-- STATED TASK --
Reproduce word for word the part of the concert hall passage that begins with "In today’s exceedingly" and stops after "in the foot!".

-- READING PASSAGE --
** start **
The concert hall also represents a physical connection to the classical tradition that calls it home. In the same way that our homes come to reflect us, our values, and our lifestyles, the concert hall should celebrate the history and the values from which the tradition and the great canon of music, constantly celebrated and performed inside it, arose. It must invite us to become familiar with, to know, to understand, to respect, and to love that tradition. And that’s more important than you might think – and certainly more important than many of today’s orchestras apparently think – because our orchestras depend not on the novelty-seekers that wander through their doors from time to time – or even in hordes if we’re lucky. Nor do they get by on the grants and funds set aside by government and civic-minded foundations to support adventurous forays in the arts. No, orchestras rely almost entirely on the donations, large and small, of the individuals in their communities who come to love them and the classical repertoire they are so highly qualified to present.

In today’s exceedingly troubled world, it can be a difficult thing to convince even those whose love of classical music is deeply rooted and unshakeable to dedicate a significant portion of their income to support their community’s orchestra. There are a myriad of other causes clamoring for their attention, many of which take direct aim at classical traditions. What happens if the concert hall itself repudiates or denounces the very thing the orchestra will then have to convince its guests to support once they’ve come inside? Talk about shooting ourselves in the foot!

So the concert hall must be a connection to the community in which it lives and a connection to the classical tradition which lives in it, but there is another important point to make about the telos of concert halls. And this one might be the most interesting of all: the concert hall is a place set apart, not unlike a church or a cathedral, for the encounter of something that transcends this world. And like it was for so many souls across so many generations who wore the paths to our cathedrals and churches and kneeled to pray inside them, the experience to be encountered inside the concert hall, if it is to be fully appreciated, must be approached in silence and with an attitude of maximum receptivity. As Sir Roger explains it,

You entered both the church and the concert hall from the world of business, laying aside your everyday concerns and preparing to be addressed by the silence. You came in an attitude of readiness, not to do something, but to receive something. In both places you were confronted with a mystery, something that happened without a real explanation, and which must be contemplated for the thing that it is. The silence is received as a preparation, a lustration, in which the audience prepares itself for an act of spiritual refreshment.1

And in the concert hall we all sit facing, as we do the altar in church, the same point in space in which, nevertheless, the thing we ultimately encounter appears not so much as a physical presence, but as something that moves inside our very souls.
** end **
-- COLLECTED DATA --
** start **
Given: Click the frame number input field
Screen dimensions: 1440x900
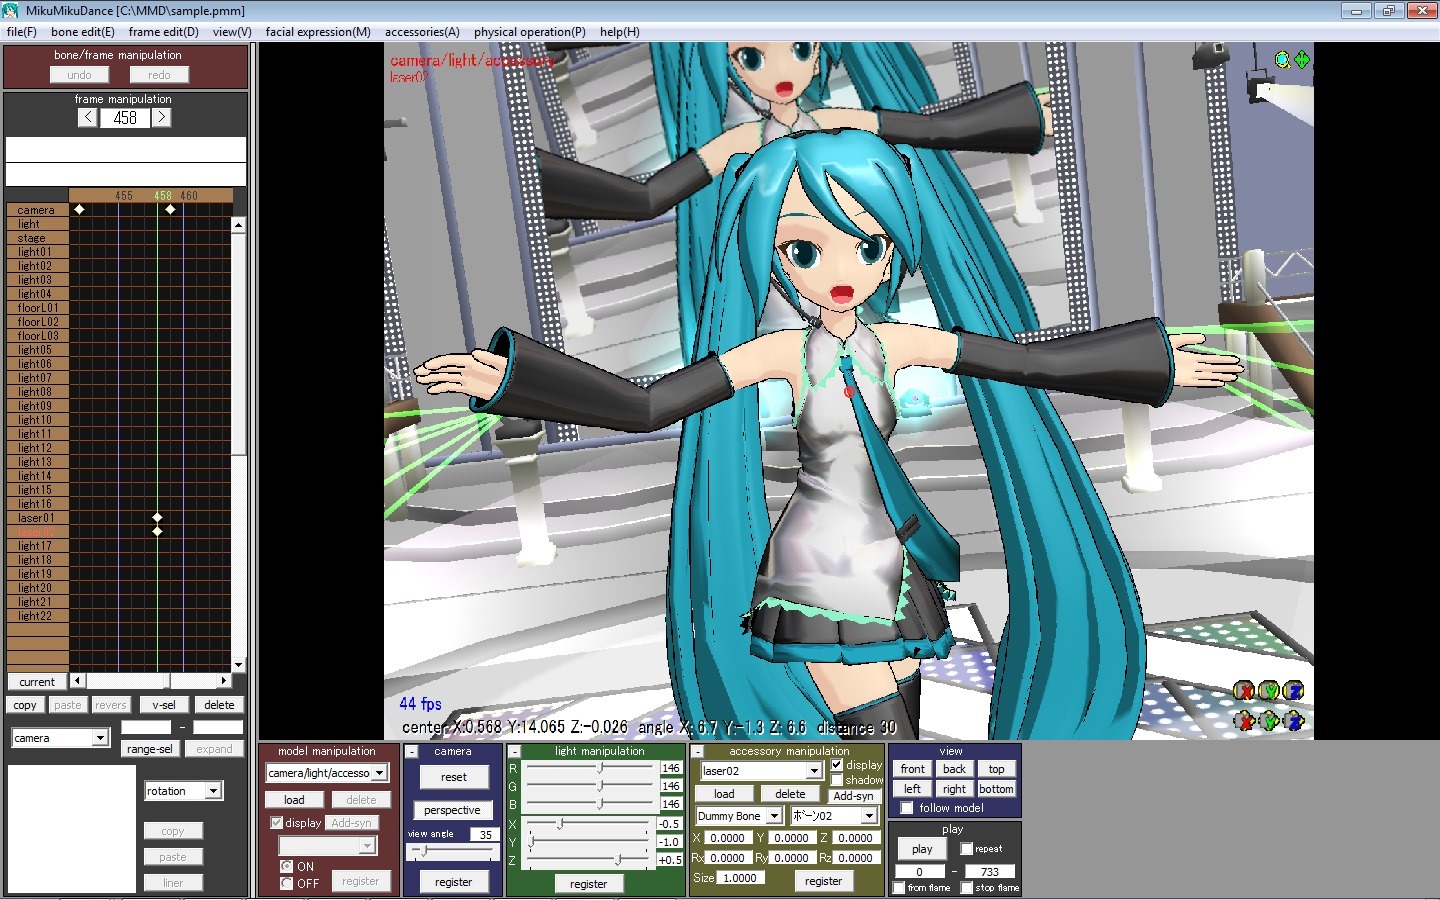Looking at the screenshot, I should [125, 118].
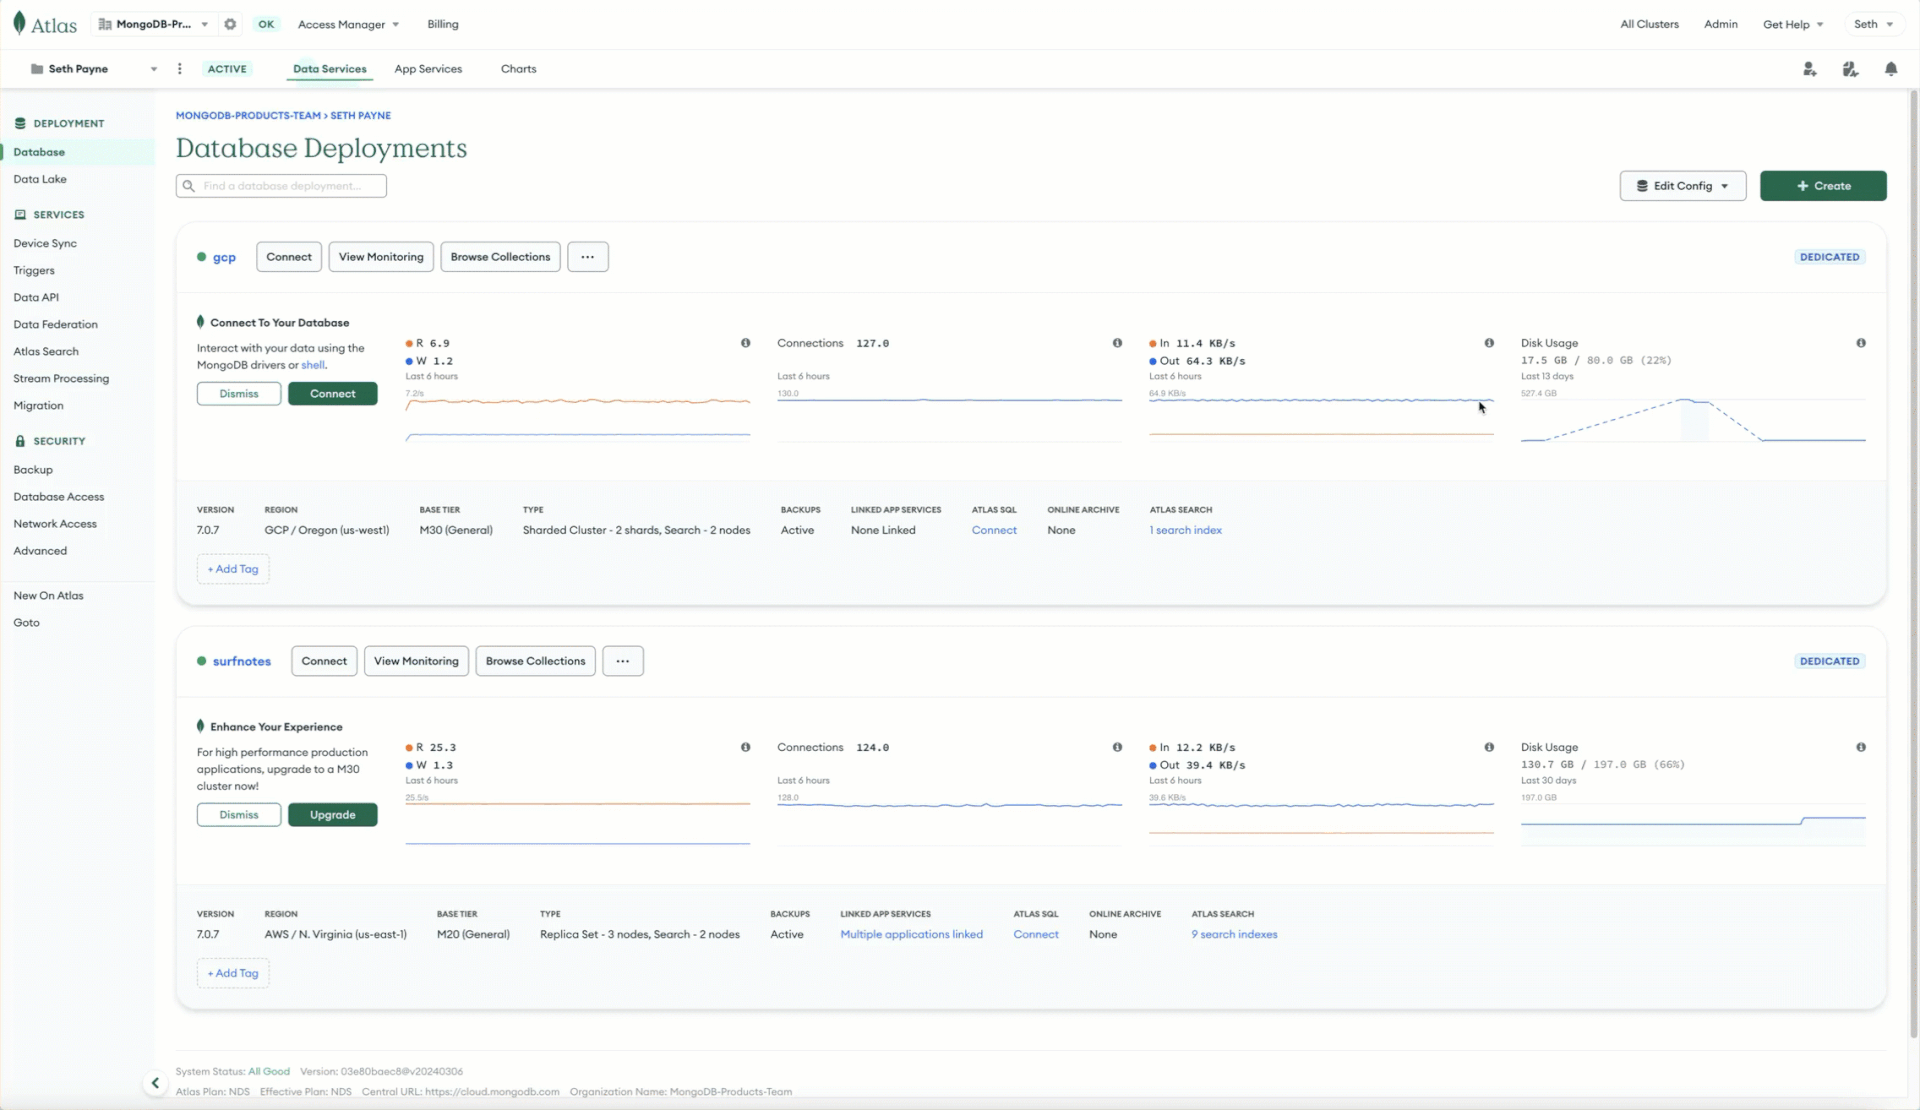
** end **
-- SOLUTION FOR THIS EXERCISE --
In today’s exceedingly troubled world, it can be a difficult thing to convince even those whose love of classical music is deeply rooted and unshakeable to dedicate a significant portion of their income to support their community’s orchestra. There are a myriad of other causes clamoring for their attention, many of which take direct aim at classical traditions. What happens if the concert hall itself repudiates or denounces the very thing the orchestra will then have to convince its guests to support once they’ve come inside? Talk about shooting ourselves in the foot!